Set of Finite Subsets of Countable Set is Countable/Proof 3
Theorem
Let $A$ be a countable set.
Then the set of finite subsets of $A$ is countable.
Proof
Let $A^{\paren n}$ be the set of subsets of $A$ with no more than $n$ elements.
Thus:
- $A^{\paren 0} = \set \O$
- $A^{\paren 1} = A^{\paren 0} \cup \set {\set a: a \in A}$
and $\forall n \ge 0$:
- $A^{\paren {n + 1} } = \set {a^{\paren n} \cup a^{\paren 1}: a^{\paren n} \in A^{\paren n} \land a^{\paren 1} \in A^{\paren 1} }$
Let us verify by induction that each $A^{\paren n}$ is countable.
Let $A$ be countable.
- $A^{\paren 1}$ is countable, as its cardinality is $1 + \card A$.

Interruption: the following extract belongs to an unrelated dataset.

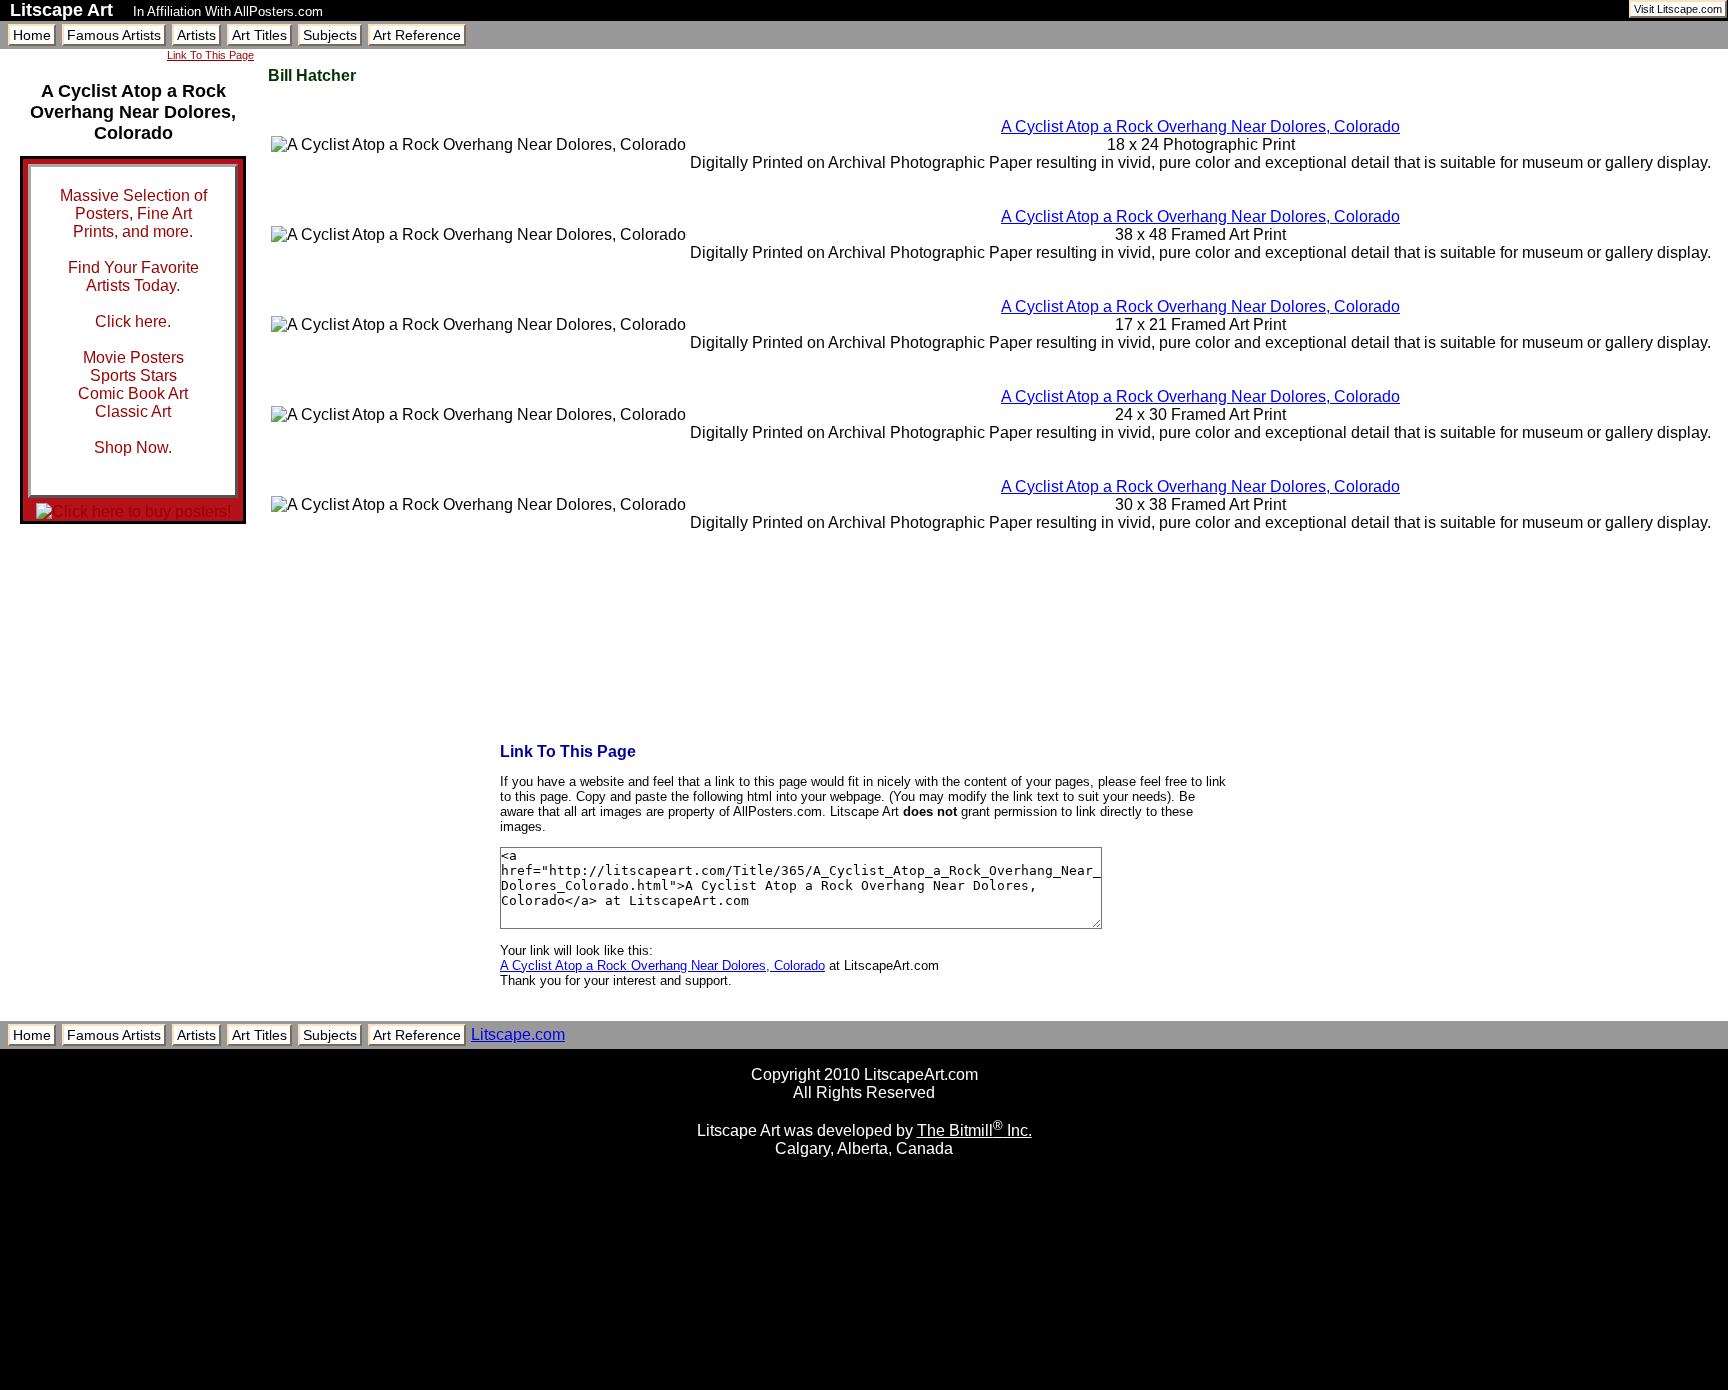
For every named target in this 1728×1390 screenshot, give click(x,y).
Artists (196, 35)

Suppose $A^{\paren n}$ is countable.
Then by Union of Countable Sets of Sets, so $A^{\paren {n + 1} }$ also countable.
By induction, each $A^{\paren n}$ is countable.
Denote with $A^f$ the set of finite subsets of $A$.
It is apparent that every finite subset is in some $A^{\paren n}$, and so:
- $A^f = \ds \bigcup_{n \mathop \in \N} A^{\paren n}$
The result follows from Countable Union of Countable Sets is Countable.
$\blacksquare$
Axiom of Countable Choice
This proof depends on the Axiom of Countable Choice, by way of Countable Union of Countable Sets is Countable.
Although not as strong as the Axiom of Choice, the Axiom of Countable Choice is similarly independent of the Zermelo-Fraenkel axioms.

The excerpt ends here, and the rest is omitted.